To define an interface standard for very high-performance multiprocessor systems that supports a coherent shared-memory model scalable to systems with up to 64 K nodes. This Standard is to facilitate assembly of processor, memory, I/O, and bus adaptor cards from multiple vendors into massively parallel systems with through puts ranging up to more than 1012 operations per second.
This Standard will encompass two levels of interface, defining operation over distances less than 10 m. The physical layer will specify electrical, mechanical, and thermal characteristics of connectors and cards. The logical level will describe the address space, data transfer protocols, cache coherence mechanisms, synchronization primitives, control and status registers, and initialization and error recovery facilities.
The preceding statements were those submitted to and approved by the IEEE Standards Board as the definition of the SCI project. These goals have been met and exceeded: support for message-passing was added, and the operating distance is not limited to 10 m. (The intent of that limitation was to make clear that this is not yet-another Local Area Network.) The real distinction between SCI and a network has more to do with the memory-accessbased model SCI uses and the distributed cache-coherence model.
The practical operating distance depends more on the throughput and performance needed than on any absolute limit built into the specification. Very long links would yield unacceptable performance for many users (but perhaps not all). In particular, the fibre-optic physical layer can extend the SCI paradigm over distances long enough to link a computer to its I/O devices, or to link several nearby processors. No arbitrary length limit would be appropriate, but practical considerations including the throughput requirements and the cost of transmitters and receivers will set the lengths that people consider useful.

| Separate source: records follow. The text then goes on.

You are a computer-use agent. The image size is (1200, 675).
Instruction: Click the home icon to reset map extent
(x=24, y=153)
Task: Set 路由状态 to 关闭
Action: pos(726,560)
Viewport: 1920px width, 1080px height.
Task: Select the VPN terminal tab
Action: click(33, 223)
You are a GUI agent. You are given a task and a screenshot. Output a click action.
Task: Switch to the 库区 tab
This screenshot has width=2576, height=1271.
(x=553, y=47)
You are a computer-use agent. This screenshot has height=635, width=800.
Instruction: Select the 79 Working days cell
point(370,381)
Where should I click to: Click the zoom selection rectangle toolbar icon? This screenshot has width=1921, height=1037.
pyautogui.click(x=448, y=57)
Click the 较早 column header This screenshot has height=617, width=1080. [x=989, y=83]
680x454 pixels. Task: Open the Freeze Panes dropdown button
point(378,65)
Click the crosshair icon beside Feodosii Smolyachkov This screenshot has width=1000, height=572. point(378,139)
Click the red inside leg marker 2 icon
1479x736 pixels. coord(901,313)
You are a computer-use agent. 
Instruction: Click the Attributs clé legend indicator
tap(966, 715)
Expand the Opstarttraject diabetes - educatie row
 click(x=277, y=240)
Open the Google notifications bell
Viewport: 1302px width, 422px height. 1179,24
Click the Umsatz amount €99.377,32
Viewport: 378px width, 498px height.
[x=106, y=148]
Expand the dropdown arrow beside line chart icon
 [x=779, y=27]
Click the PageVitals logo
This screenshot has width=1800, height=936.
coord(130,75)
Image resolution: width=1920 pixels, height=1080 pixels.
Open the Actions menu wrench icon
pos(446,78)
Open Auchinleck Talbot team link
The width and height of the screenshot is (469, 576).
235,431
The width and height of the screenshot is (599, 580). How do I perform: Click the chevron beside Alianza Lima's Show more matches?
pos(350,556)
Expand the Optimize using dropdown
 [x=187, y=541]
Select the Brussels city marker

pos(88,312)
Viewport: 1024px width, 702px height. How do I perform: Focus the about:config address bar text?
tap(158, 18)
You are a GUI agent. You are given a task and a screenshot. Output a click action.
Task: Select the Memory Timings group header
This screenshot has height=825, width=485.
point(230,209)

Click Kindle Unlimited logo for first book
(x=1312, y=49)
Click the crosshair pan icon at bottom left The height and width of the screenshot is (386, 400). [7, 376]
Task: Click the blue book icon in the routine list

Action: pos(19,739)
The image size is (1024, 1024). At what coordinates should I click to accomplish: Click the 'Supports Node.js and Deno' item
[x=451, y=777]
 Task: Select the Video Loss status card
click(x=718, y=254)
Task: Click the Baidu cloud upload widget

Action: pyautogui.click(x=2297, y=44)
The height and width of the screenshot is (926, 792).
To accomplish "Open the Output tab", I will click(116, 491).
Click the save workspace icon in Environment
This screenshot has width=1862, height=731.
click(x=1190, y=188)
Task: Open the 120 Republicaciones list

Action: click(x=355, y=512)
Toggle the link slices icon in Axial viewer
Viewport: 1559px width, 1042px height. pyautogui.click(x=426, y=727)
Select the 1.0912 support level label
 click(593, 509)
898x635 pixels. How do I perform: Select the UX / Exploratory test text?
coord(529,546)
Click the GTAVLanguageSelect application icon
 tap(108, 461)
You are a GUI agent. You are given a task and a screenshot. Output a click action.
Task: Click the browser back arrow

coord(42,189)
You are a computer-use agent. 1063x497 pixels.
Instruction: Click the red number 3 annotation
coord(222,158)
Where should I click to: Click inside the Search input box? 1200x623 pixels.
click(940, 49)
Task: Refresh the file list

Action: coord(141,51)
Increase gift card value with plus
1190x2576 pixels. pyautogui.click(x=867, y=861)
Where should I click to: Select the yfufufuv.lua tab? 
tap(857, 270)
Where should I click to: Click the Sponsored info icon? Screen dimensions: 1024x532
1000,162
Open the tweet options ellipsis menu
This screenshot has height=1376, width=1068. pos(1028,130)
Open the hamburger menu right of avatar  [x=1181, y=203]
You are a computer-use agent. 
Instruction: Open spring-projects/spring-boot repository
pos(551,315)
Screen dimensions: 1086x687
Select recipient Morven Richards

A very-high-priority goal was that SCI be cost-effective for small systems as well as for the massively parallel ones mentioned in the purpose statement above. SCI's low pin count and simple ring implementation make medium-performance, few-processor systems easier to build with SCI than with bused backplane systems; a two-layer backplane should be sufficient, and three layers should be enough to support the optional geographical addressing mechanism.
The SCI interface, complete with transceivers, fits into a single IC package that includes much of the logic needed to support the cache-coherence protocols. This economy for small systems leads to the expectation that SCI processor boards will be built in high volume, making them inexpensive enough to be assembled in large numbers for building supercomputers at low cost. SCI also simplifies the construction of reliable systems. SCI Type 1 modules are well protected against electrostatic discharge and electromagnetic interference, and can be safely inserted while the remainder of the system remains powered. SCI supports live insertion and withdrawal by using a single supply voltage (with on-board conversion as needed) and staggered pin lengths in the connector to guarantee safe sequencing. Note, however, that system software plays an important role in live insertion or removal of a module because the resources provided by that module have to be allocated and deallocated appropriately.
In systems where several modules share a ringlet, the removal of one module interrupts all communication via that ringlet, so the resources on those modules also have to be deallocated. A similar situation arises in any system that may have multiple processors resident on one field-replaceable board: all have to be deallocated when any one is replaced. The system software for handling the deallocation and reallocation of these resources is outside SCI's scope. Although SCI does not provide fault tolerance directly in its low-level protocols, it does provide the support needed for implementing fault-tolerant operation in software. With this recovery software, the SCI coherence protocols are robust and can recover from an arbitrary number of detected transmission failures (packets that are lost or corrupted). The SCI paradigm removes the limits that bus structures place on throughput, but its latency is of course limited by the speed of signal propagation (less than the speed of light). Everincreasing throughput can be expected as technology improves, but the organization of hardware and software will have to take into account the relatively constant latency (delay between request and response), which is proportional to the physical size of the system.
The last generation of buses approached the ultimate limits of performance, leading to the concept of an ultimate standard. However, the initially defined SCI physical layers are likely just the first of a series of implementations having higher or lower performance levels. The 1 Gbyte/s link speed specified for the initial ECL/copper-backplane implementation was chosen based on a combination of marketing and engineering considerations. From a marketing point of view, it was necessary to define a territory that did not disturb the markets for present 32-bit standards or present networks, and from an engineering point of view this link speed was near the edge of what available signalling technology and integrated circuit technology could support.
New technologies, such as better cables, connectors, transceivers; IC packages with more pins or higher power-dissipation capabilities; or faster ICs, could make it practical or desirable to implement SCI on new physical-layer standards. Such standards, with different link widths or bit rates, will be developed from time to time. However, packet formats and higher level coherence protocols will be the same across all these physical implementations. That should make the problem of interfacing one SCI system to another relatively simple . SCI already includes the necessary mechanisms to cope easily with speed differences.